>>

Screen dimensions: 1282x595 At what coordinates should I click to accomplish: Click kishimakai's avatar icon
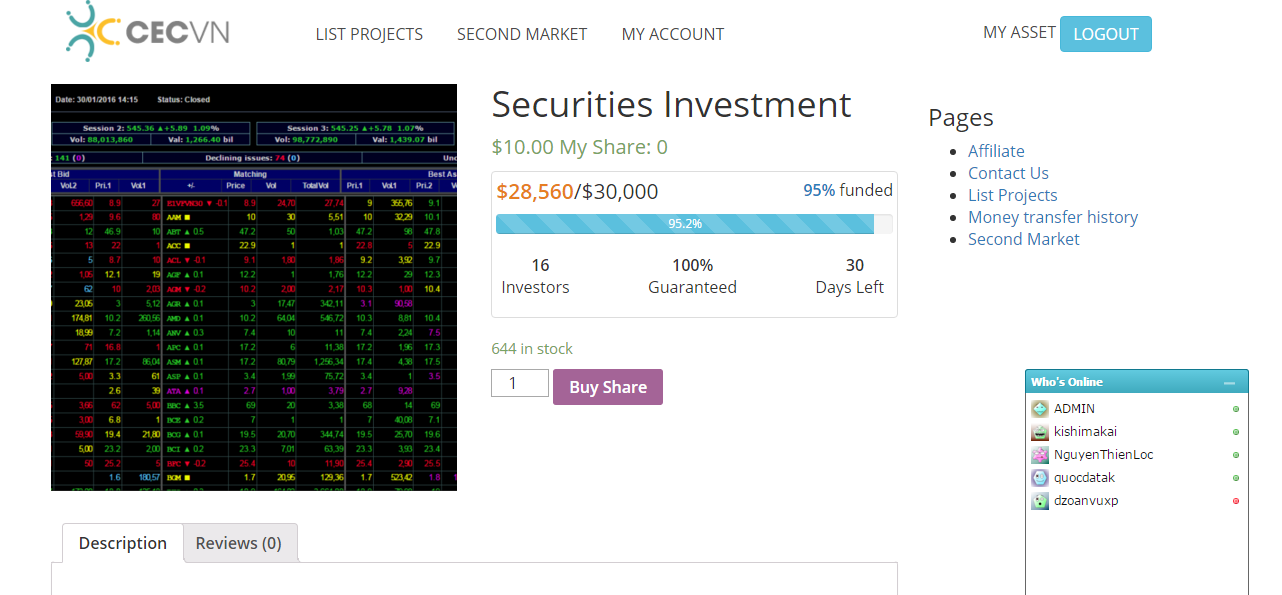1040,432
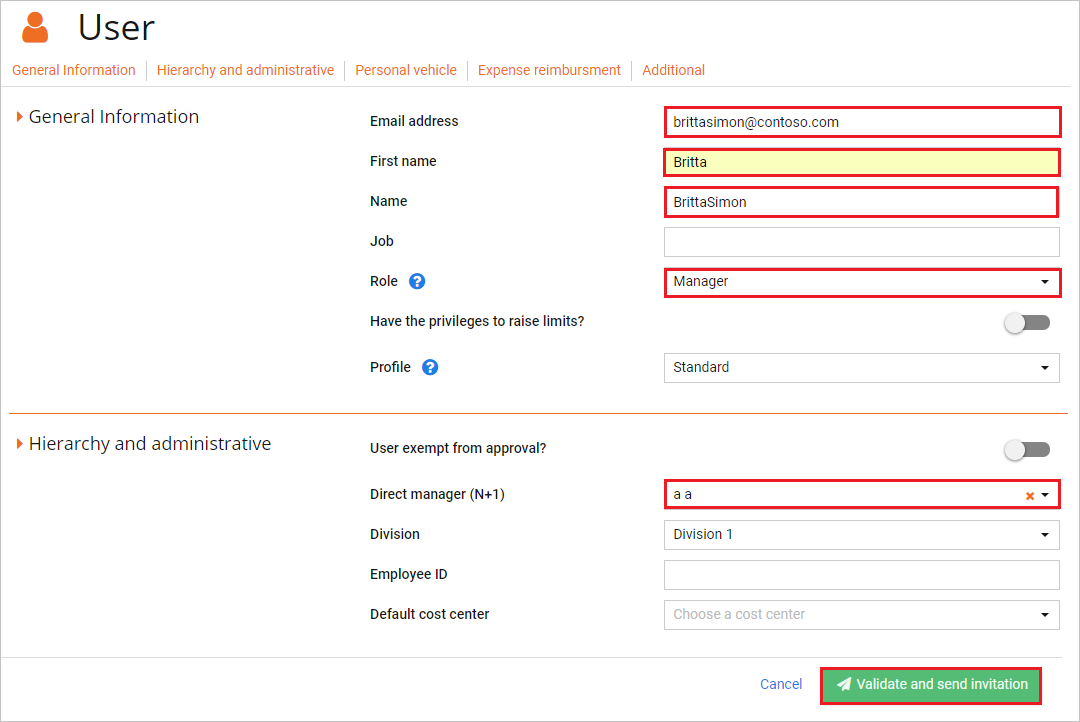Viewport: 1080px width, 722px height.
Task: Switch to the Expense reimbursement tab
Action: (x=549, y=70)
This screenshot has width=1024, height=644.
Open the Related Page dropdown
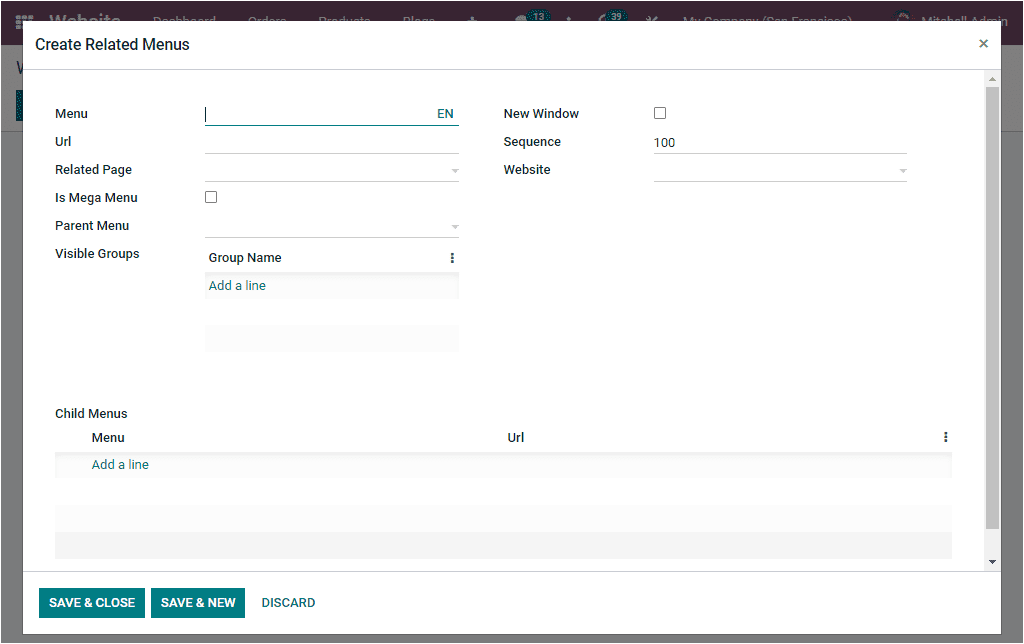(x=455, y=169)
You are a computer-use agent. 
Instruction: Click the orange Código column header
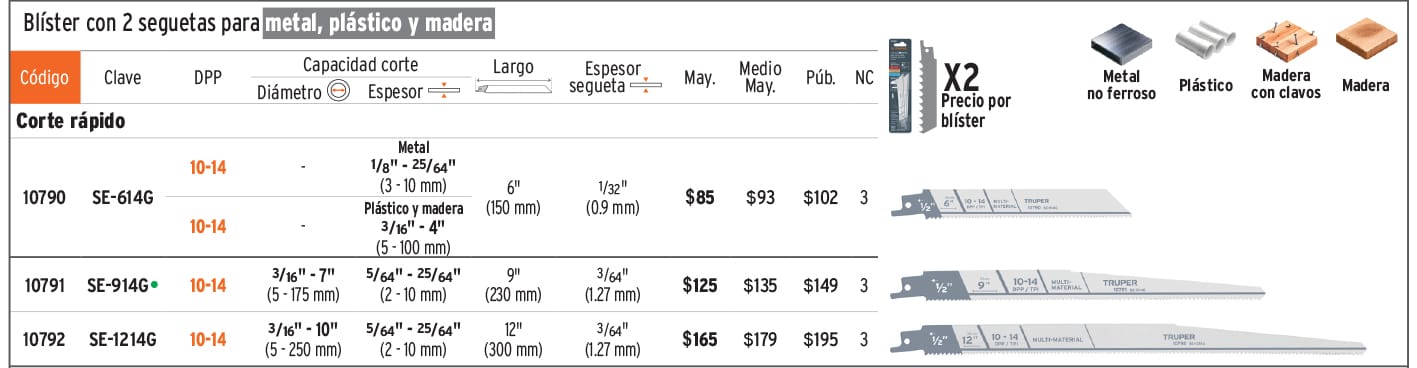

<<

- WHAT THE EXERCISE ASKS -
Your answer must be the exact lines from the one containing "You are a computer-use agent." through the last line of the records above, with both included and no pictures.

- SOLUTION TO THE EXERCISE -
You are a computer-use agent. 
Instruction: Click the orange Código column header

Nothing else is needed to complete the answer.